La brigade mobile de Bab B’har a dû intervenir hier soir à l’avenue H. Bourguiba suite au désagrément causé par un individu, visiblement en état d’ébriété avancé. Ce sont les riverains et les passants qui ont averti les forces de l’ordre. L’homme, assis à la terrasse d’un café,  a commencé par marmonner des chants à la gloire des martyrs et des blessés de la révolution, chose qui a énormément gêné les gens attablés autour de lui. Malgré les menaces du gérant de l’établissement, il va encore plus loin: il évoque « les objectifs de la révolution » , ou encore « la dignité des blessés de la révolution et de leurs familles ».
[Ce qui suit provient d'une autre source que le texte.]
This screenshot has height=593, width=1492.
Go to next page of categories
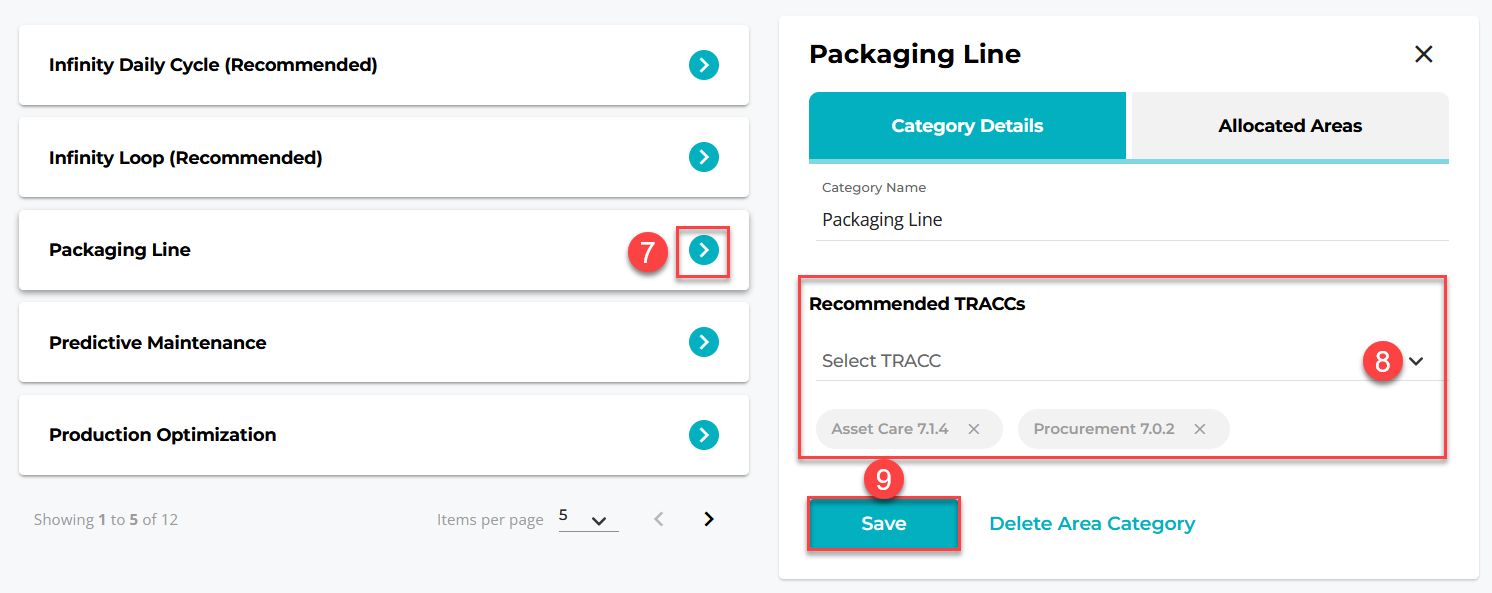click(x=709, y=519)
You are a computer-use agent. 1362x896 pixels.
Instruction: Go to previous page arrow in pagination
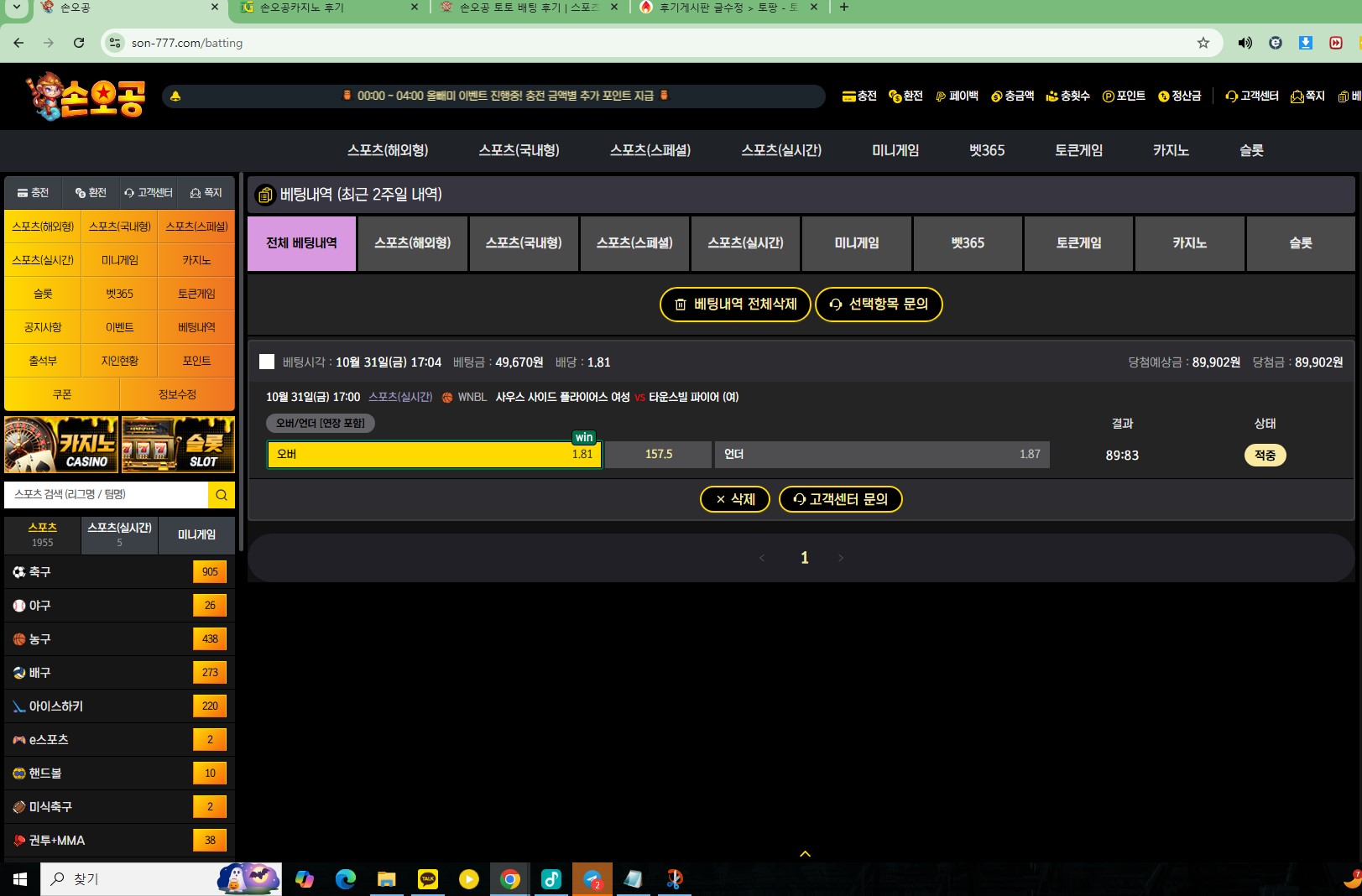(762, 558)
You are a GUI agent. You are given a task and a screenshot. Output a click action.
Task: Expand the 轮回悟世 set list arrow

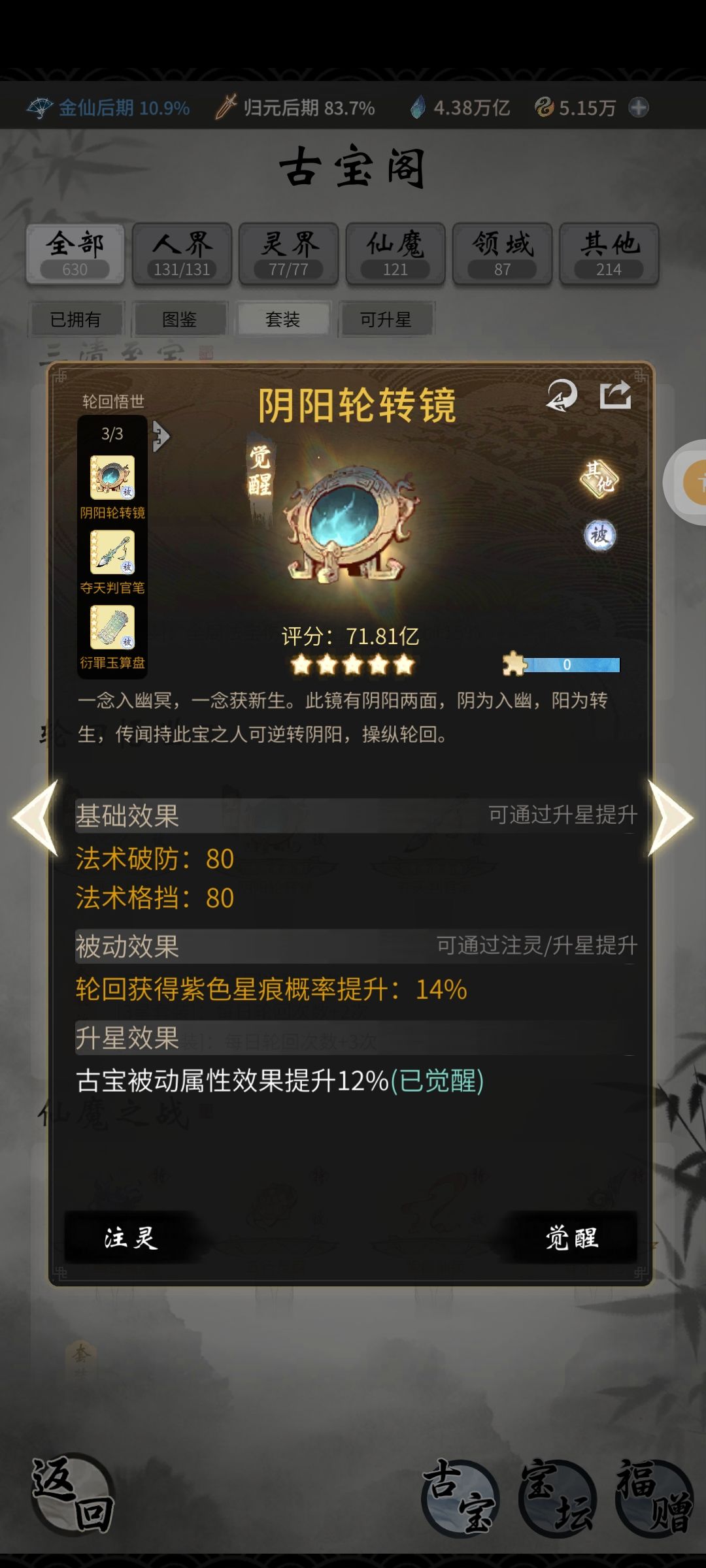point(161,436)
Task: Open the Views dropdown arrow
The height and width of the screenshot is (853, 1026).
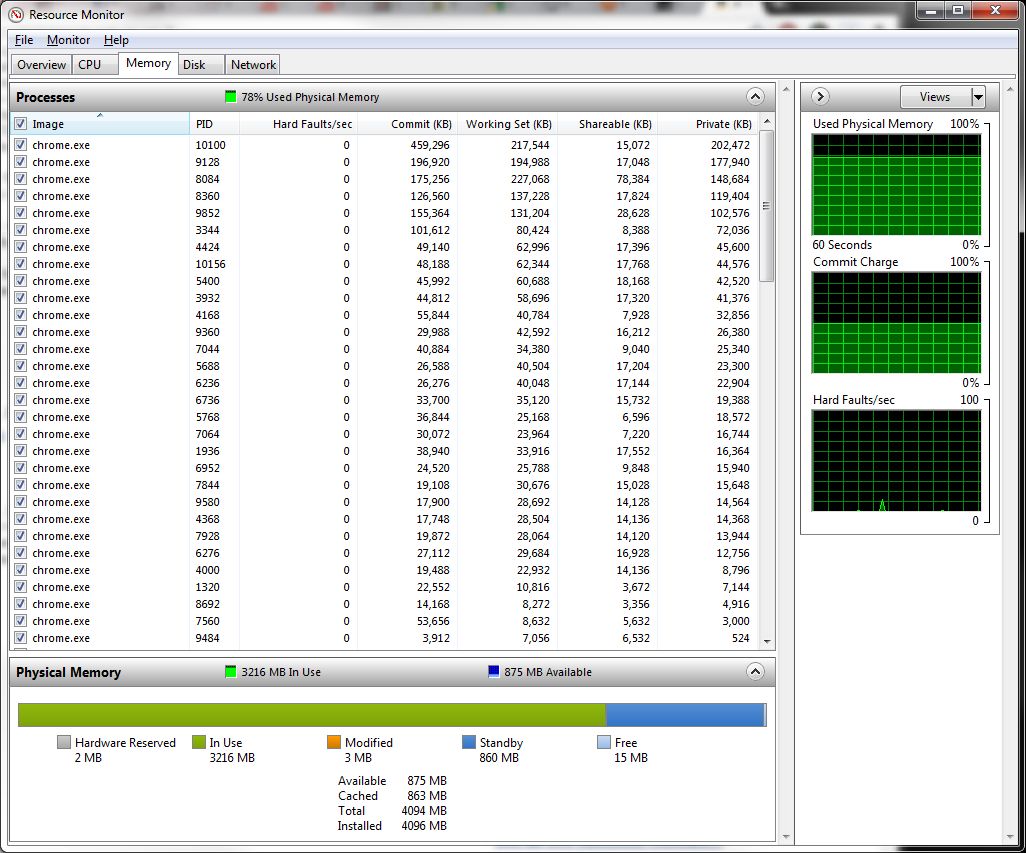Action: click(x=978, y=97)
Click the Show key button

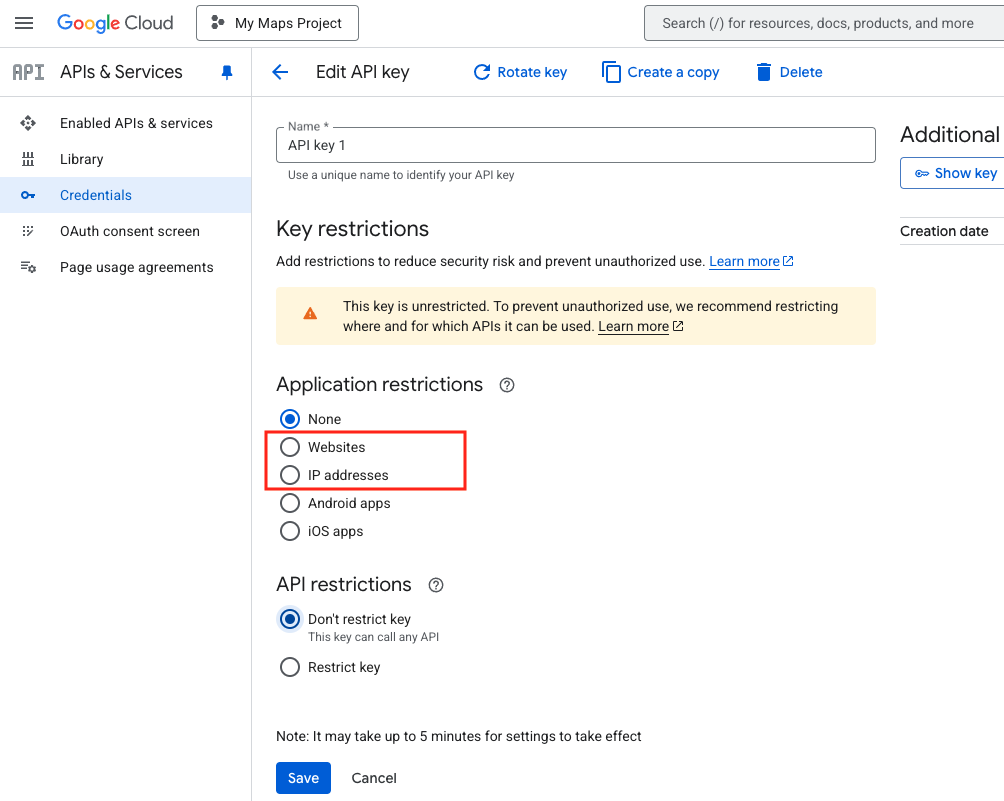[955, 173]
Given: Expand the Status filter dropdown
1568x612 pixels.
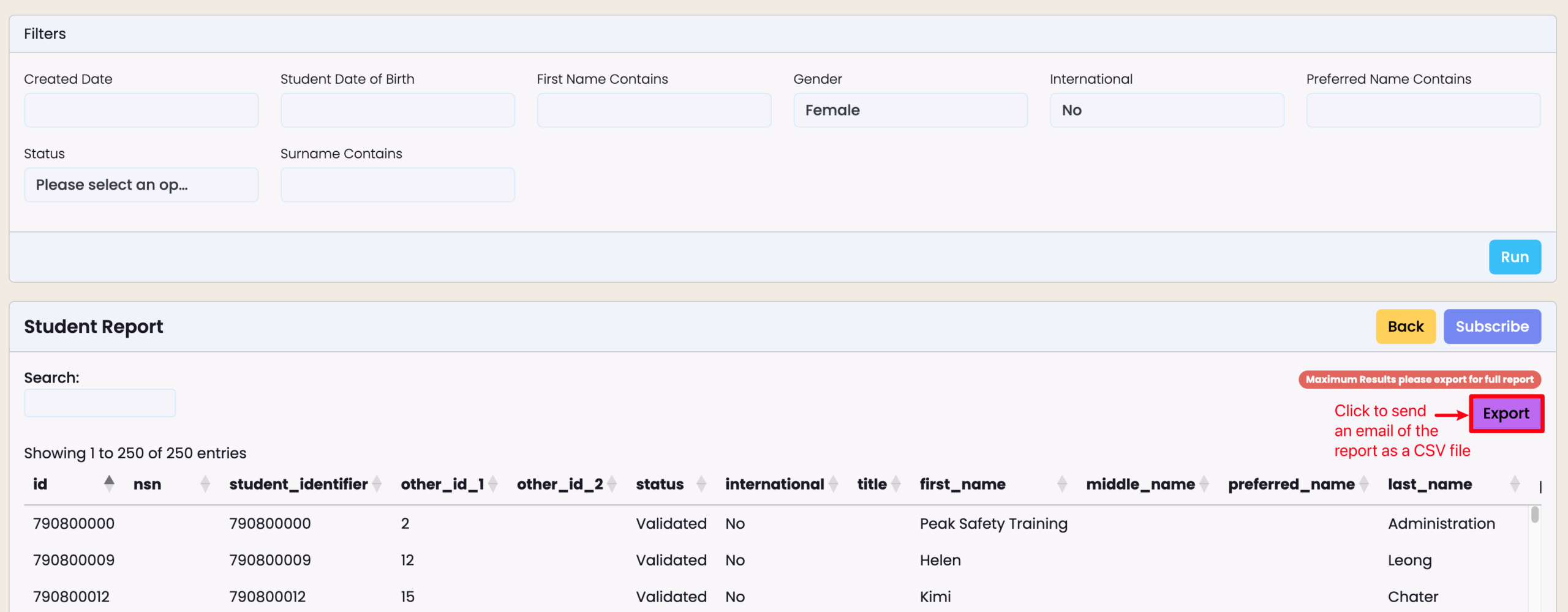Looking at the screenshot, I should [x=141, y=185].
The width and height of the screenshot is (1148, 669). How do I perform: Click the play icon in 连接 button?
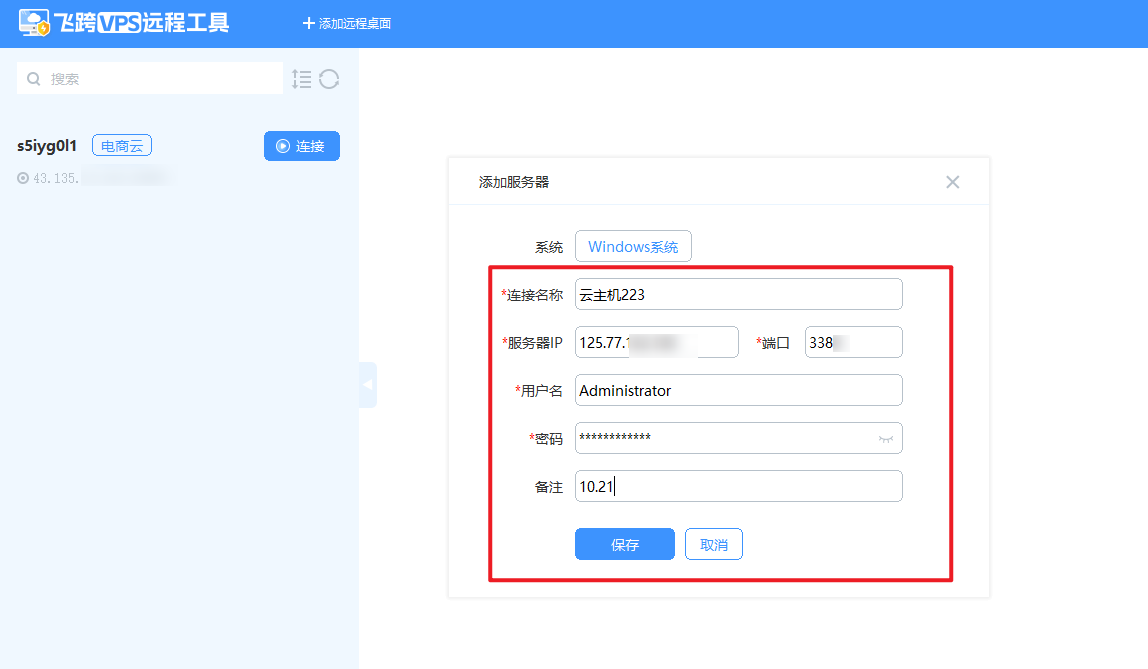point(283,146)
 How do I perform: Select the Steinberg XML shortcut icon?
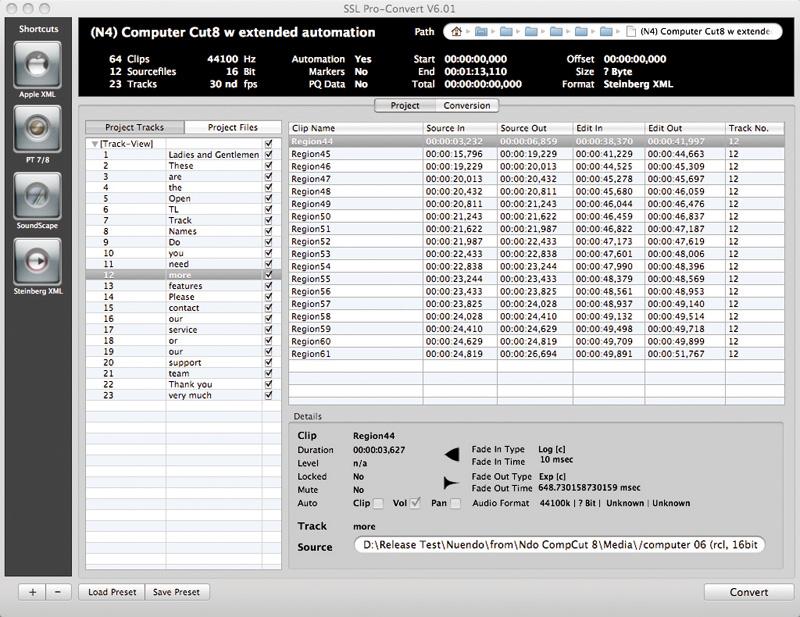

L’homme a été emmené au poste comme le veut la procédure d’usage. Procédure respectée à la lettre par les agents de l’Etat qui lui ont arraché ongles et sourcils.

Les autorités tunisiennes ont très vite réagi via un communiqué du ministère de l’intérieur qui « déplore la propagation de ce phénomène »  et se dit « inquiet et dubitatif » car cet incident survient à un moment crucial de la stratégie de l’Etat par rapport au traitement des blessés et des familles des martyrs.

D’après des sources sécuritaires, l’individu  est connu par les services de police, notamment pour des faits de type « participation à des événements ayant conduit à la révolution » . Il a été transféré au centre de détention de Bouchoucha en attendant son procès. Il risque la peine capitale: assister à l’émission Tunivisions live de Nizar Chaari.